__WHAT YOU NEED TO DO__
An identical copy of the data below is needed.

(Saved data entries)
========================================

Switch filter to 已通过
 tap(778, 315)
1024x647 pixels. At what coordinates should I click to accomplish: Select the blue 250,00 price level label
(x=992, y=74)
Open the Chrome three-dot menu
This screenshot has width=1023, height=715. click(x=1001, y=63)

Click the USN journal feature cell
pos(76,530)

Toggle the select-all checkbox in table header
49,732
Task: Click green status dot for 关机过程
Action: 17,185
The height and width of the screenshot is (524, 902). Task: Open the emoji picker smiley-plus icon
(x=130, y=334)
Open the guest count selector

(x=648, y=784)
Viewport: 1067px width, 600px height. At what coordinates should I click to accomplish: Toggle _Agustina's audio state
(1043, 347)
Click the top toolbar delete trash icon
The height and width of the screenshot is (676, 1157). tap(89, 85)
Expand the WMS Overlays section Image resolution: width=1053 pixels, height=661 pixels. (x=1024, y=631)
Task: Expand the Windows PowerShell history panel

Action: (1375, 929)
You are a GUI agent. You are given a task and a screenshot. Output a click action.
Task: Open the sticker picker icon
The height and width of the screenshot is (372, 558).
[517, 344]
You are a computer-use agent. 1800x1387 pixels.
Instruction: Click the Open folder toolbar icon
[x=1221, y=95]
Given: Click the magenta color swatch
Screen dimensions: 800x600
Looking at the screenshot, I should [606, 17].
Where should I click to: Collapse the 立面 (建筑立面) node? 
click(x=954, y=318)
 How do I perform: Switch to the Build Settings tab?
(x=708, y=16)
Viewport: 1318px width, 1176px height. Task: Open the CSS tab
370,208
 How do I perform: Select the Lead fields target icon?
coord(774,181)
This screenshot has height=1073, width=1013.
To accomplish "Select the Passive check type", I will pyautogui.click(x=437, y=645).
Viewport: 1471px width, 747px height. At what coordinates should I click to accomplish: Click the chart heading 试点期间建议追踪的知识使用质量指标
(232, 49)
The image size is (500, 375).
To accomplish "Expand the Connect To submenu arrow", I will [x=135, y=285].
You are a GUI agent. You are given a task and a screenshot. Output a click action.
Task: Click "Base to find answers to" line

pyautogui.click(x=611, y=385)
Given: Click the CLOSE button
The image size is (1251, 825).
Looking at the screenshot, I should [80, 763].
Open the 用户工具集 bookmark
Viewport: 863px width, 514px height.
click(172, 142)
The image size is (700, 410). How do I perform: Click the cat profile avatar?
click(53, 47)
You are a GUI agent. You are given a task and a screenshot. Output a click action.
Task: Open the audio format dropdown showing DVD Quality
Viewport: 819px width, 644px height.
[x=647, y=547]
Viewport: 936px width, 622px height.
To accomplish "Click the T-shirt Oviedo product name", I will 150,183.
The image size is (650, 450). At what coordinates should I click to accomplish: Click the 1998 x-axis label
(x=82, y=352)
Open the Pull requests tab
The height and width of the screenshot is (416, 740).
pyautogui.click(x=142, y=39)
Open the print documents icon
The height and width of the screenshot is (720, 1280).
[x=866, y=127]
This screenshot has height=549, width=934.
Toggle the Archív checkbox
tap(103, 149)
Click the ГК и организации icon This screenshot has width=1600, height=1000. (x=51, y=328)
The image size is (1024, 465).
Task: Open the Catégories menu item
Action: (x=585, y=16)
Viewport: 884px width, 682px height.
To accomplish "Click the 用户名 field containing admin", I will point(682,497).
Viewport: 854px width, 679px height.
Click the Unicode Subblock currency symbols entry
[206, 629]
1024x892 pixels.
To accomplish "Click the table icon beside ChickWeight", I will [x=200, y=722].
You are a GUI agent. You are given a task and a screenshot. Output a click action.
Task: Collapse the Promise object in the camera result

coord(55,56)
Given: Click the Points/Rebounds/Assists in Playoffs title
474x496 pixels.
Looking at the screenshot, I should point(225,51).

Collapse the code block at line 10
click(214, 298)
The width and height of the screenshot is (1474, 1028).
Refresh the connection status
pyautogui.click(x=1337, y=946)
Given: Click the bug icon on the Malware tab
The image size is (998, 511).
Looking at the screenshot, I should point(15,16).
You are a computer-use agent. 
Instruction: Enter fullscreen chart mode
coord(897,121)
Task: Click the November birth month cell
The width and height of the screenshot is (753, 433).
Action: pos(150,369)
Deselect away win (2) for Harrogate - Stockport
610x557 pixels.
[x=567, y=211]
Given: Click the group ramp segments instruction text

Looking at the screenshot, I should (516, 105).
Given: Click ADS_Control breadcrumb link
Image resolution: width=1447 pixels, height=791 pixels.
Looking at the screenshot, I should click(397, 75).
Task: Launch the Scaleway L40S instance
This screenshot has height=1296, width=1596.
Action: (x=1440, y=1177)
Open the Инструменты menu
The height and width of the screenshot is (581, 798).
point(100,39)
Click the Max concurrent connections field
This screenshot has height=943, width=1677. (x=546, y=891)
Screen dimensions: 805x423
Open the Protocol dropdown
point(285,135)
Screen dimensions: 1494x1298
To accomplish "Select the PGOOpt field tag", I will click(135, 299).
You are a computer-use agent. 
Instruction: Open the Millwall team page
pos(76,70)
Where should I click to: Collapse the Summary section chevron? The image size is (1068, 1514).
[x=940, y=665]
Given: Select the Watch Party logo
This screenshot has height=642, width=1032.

========================================

__EXERCISE RESPONSE__
Switch filter to 已通过
 tap(778, 315)
1024x647 pixels. At what coordinates should I click to accomplish: Select the blue 250,00 price level label
(x=992, y=74)
Open the Chrome three-dot menu
This screenshot has width=1023, height=715. click(x=1001, y=63)

Click the USN journal feature cell
pos(76,530)

Toggle the select-all checkbox in table header
49,732
Task: Click green status dot for 关机过程
Action: 17,185
The height and width of the screenshot is (524, 902). Task: Open the emoji picker smiley-plus icon
(x=130, y=334)
Open the guest count selector

(x=648, y=784)
Viewport: 1067px width, 600px height. At what coordinates should I click to accomplish: Toggle _Agustina's audio state
(1043, 347)
Click the top toolbar delete trash icon
The height and width of the screenshot is (676, 1157). tap(89, 85)
Expand the WMS Overlays section Image resolution: width=1053 pixels, height=661 pixels. (x=1024, y=631)
Task: Expand the Windows PowerShell history panel

Action: (1375, 929)
You are a GUI agent. You are given a task and a screenshot. Output a click action.
Task: Open the sticker picker icon
The height and width of the screenshot is (372, 558).
[517, 344]
You are a computer-use agent. 1800x1387 pixels.
Instruction: Click the Open folder toolbar icon
[x=1221, y=95]
Given: Click the magenta color swatch
Screen dimensions: 800x600
Looking at the screenshot, I should [606, 17].
Where should I click to: Collapse the 立面 (建筑立面) node? 
click(x=954, y=318)
 How do I perform: Switch to the Build Settings tab?
(x=708, y=16)
Viewport: 1318px width, 1176px height. Task: Open the CSS tab
370,208
 How do I perform: Select the Lead fields target icon?
coord(774,181)
This screenshot has height=1073, width=1013.
To accomplish "Select the Passive check type", I will pyautogui.click(x=437, y=645).
Viewport: 1471px width, 747px height. At what coordinates should I click to accomplish: Click the chart heading 试点期间建议追踪的知识使用质量指标
(232, 49)
The image size is (500, 375).
To accomplish "Expand the Connect To submenu arrow", I will [x=135, y=285].
You are a GUI agent. You are given a task and a screenshot. Output a click action.
Task: Click "Base to find answers to" line

pyautogui.click(x=611, y=385)
Given: Click the CLOSE button
The image size is (1251, 825).
Looking at the screenshot, I should [80, 763].
Open the 用户工具集 bookmark
Viewport: 863px width, 514px height.
click(172, 142)
The image size is (700, 410). How do I perform: Click the cat profile avatar?
click(53, 47)
You are a GUI agent. You are given a task and a screenshot. Output a click action.
Task: Open the audio format dropdown showing DVD Quality
Viewport: 819px width, 644px height.
[x=647, y=547]
Viewport: 936px width, 622px height.
To accomplish "Click the T-shirt Oviedo product name", I will 150,183.
The image size is (650, 450). At what coordinates should I click to accomplish: Click the 1998 x-axis label
(x=82, y=352)
Open the Pull requests tab
The height and width of the screenshot is (416, 740).
pyautogui.click(x=142, y=39)
Open the print documents icon
The height and width of the screenshot is (720, 1280).
[x=866, y=127]
This screenshot has height=549, width=934.
Toggle the Archív checkbox
tap(103, 149)
Click the ГК и организации icon This screenshot has width=1600, height=1000. (x=51, y=328)
The image size is (1024, 465).
Task: Open the Catégories menu item
Action: (x=585, y=16)
Viewport: 884px width, 682px height.
To accomplish "Click the 用户名 field containing admin", I will point(682,497).
Viewport: 854px width, 679px height.
Click the Unicode Subblock currency symbols entry
[206, 629]
1024x892 pixels.
To accomplish "Click the table icon beside ChickWeight", I will [x=200, y=722].
You are a GUI agent. You are given a task and a screenshot. Output a click action.
Task: Collapse the Promise object in the camera result

coord(55,56)
Given: Click the Points/Rebounds/Assists in Playoffs title
474x496 pixels.
Looking at the screenshot, I should point(225,51).

Collapse the code block at line 10
click(214, 298)
The width and height of the screenshot is (1474, 1028).
Refresh the connection status
pyautogui.click(x=1337, y=946)
Given: Click the bug icon on the Malware tab
The image size is (998, 511).
Looking at the screenshot, I should point(15,16).
You are a computer-use agent. 
Instruction: Enter fullscreen chart mode
coord(897,121)
Task: Click the November birth month cell
The width and height of the screenshot is (753, 433).
Action: pos(150,369)
Deselect away win (2) for Harrogate - Stockport
610x557 pixels.
[x=567, y=211]
Given: Click the group ramp segments instruction text

Looking at the screenshot, I should (516, 105).
Given: Click ADS_Control breadcrumb link
Image resolution: width=1447 pixels, height=791 pixels.
Looking at the screenshot, I should click(397, 75).
Task: Launch the Scaleway L40S instance
This screenshot has height=1296, width=1596.
Action: (x=1440, y=1177)
Open the Инструменты menu
The height and width of the screenshot is (581, 798).
point(100,39)
Click the Max concurrent connections field
This screenshot has height=943, width=1677. (x=546, y=891)
Screen dimensions: 805x423
Open the Protocol dropdown
point(285,135)
Screen dimensions: 1494x1298
To accomplish "Select the PGOOpt field tag", I will click(135, 299).
You are a computer-use agent. 
Instruction: Open the Millwall team page
pos(76,70)
Where should I click to: Collapse the Summary section chevron? The image size is (1068, 1514).
[x=940, y=665]
Given: Select the Watch Party logo
This screenshot has height=642, width=1032.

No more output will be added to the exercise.